Dataset ▸
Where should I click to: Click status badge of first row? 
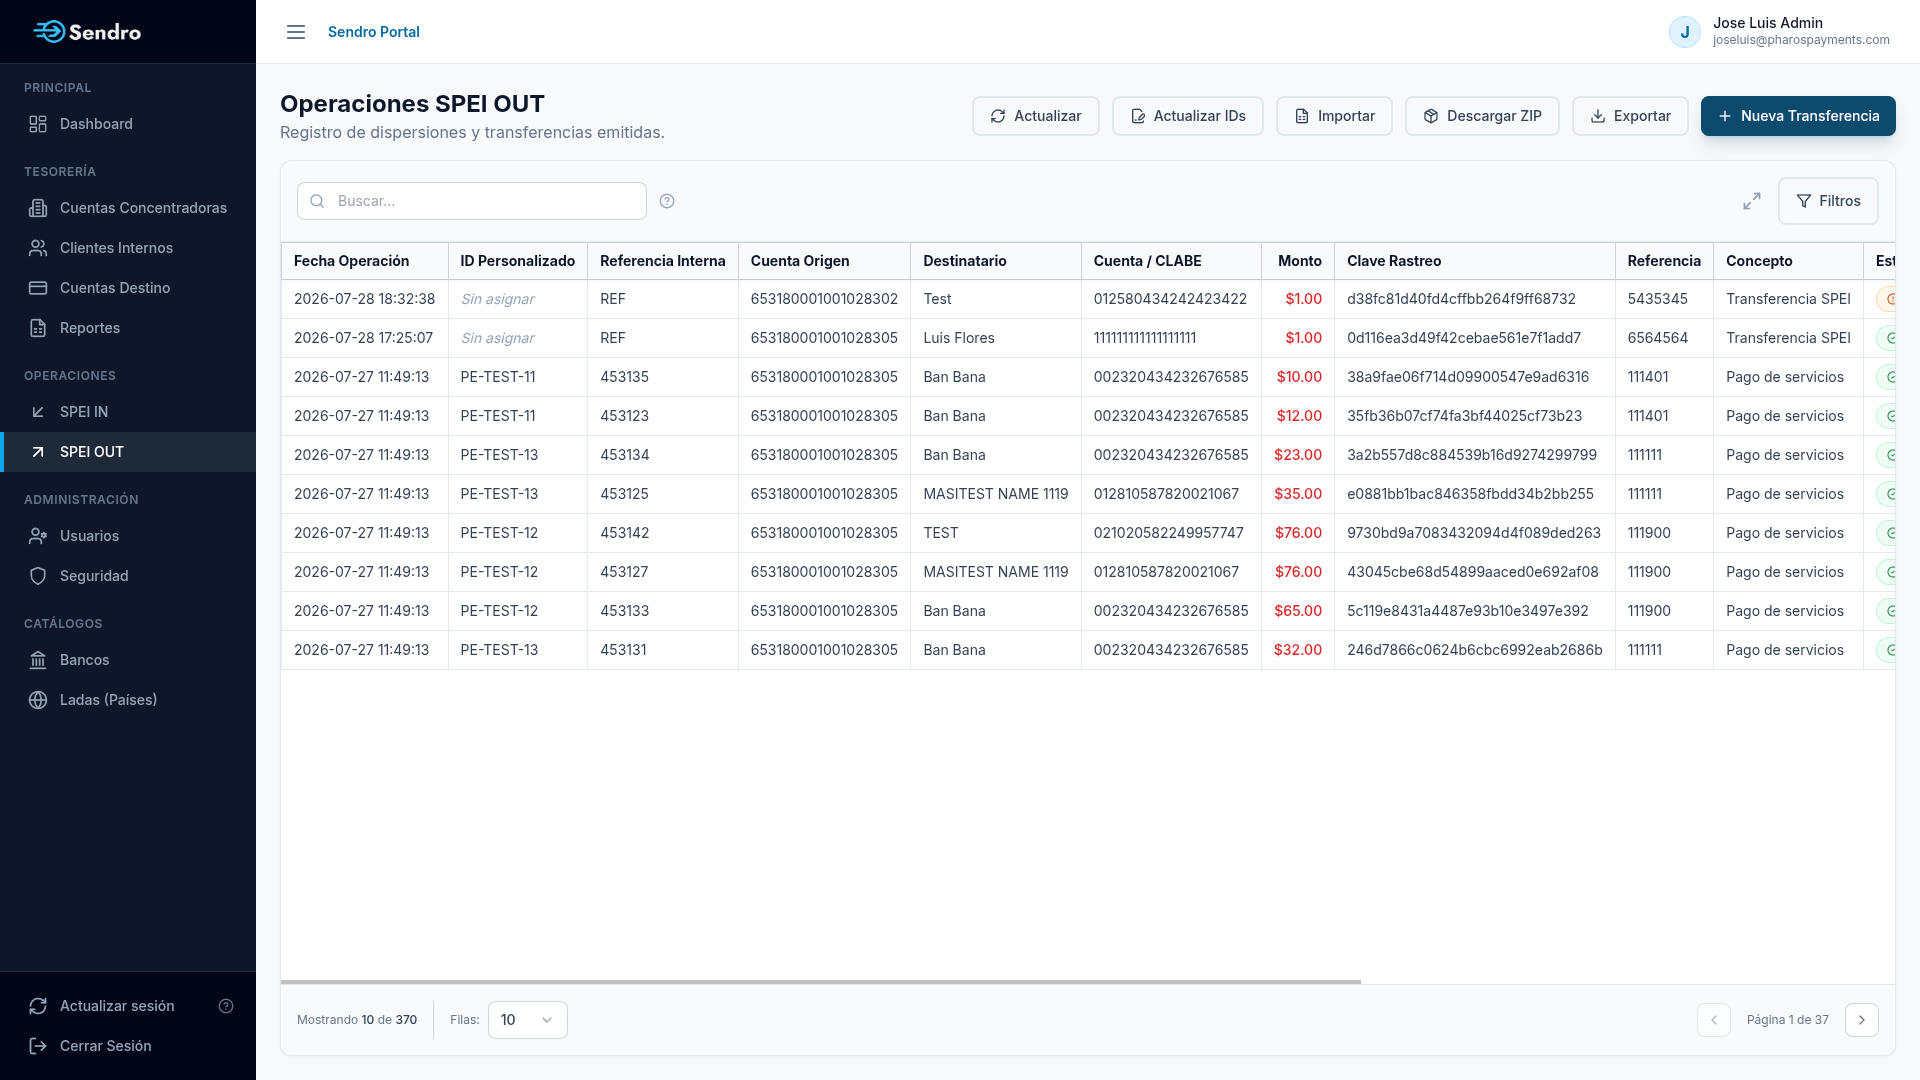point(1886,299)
---
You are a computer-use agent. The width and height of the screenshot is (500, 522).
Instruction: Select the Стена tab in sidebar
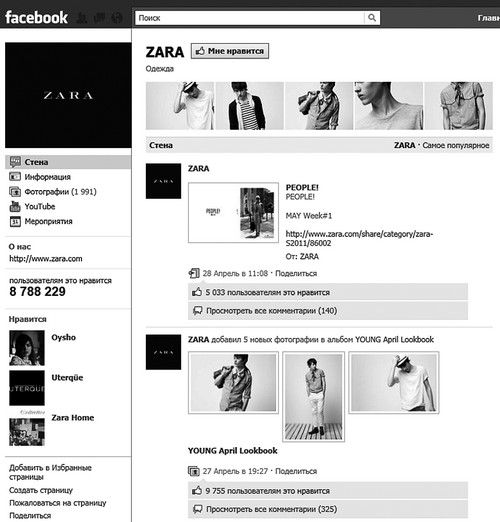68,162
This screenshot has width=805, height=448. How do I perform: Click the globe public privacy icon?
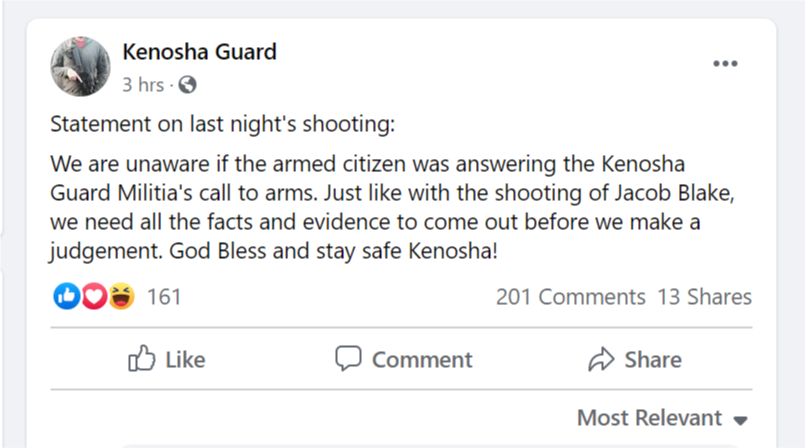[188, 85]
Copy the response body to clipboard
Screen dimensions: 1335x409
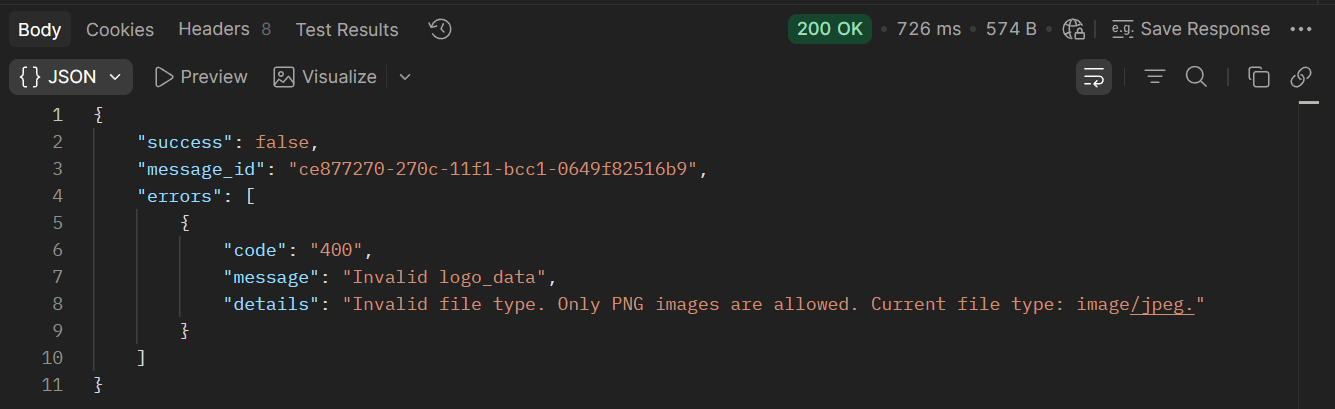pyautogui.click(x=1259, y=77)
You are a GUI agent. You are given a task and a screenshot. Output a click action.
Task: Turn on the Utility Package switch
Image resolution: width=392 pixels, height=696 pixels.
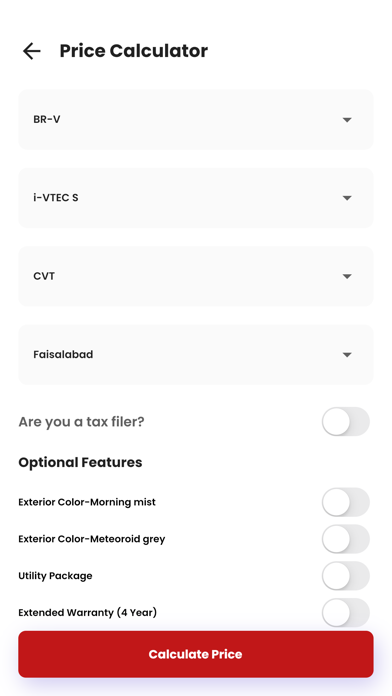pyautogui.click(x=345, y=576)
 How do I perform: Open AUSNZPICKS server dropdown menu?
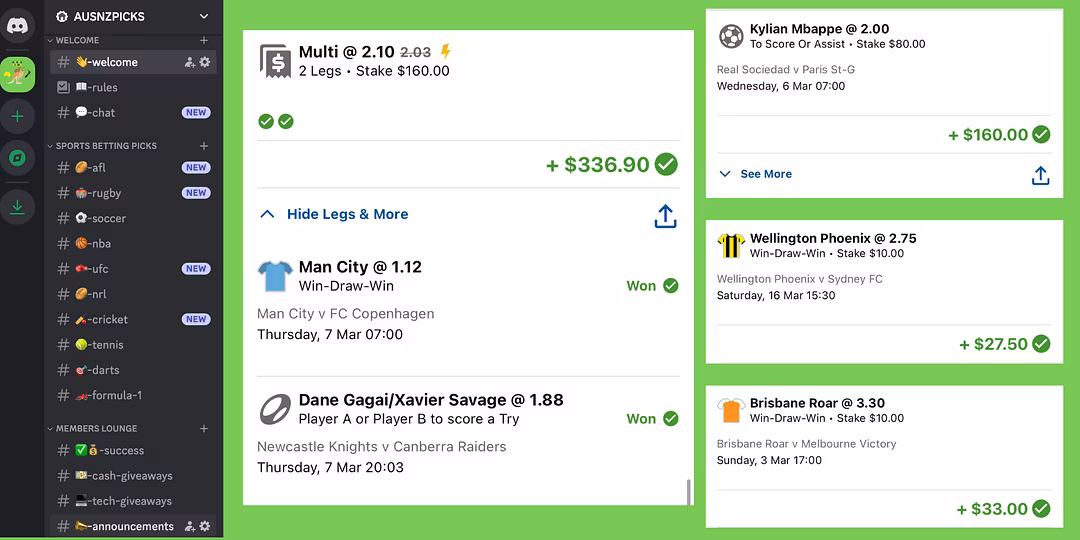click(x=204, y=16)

Task to complete ▸
Print, exactly, each line above from the one with "This screenshot has" to the one with "Task: Turn on the Utility Package switch", end lines included. Leave pictures out of it.

Task response ▸
This screenshot has width=805, height=448. How do I perform: Click the globe public privacy icon?
[188, 85]
Copy the response body to clipboard
Screen dimensions: 1335x409
pyautogui.click(x=1259, y=77)
You are a GUI agent. You are given a task and a screenshot. Output a click action.
Task: Turn on the Utility Package switch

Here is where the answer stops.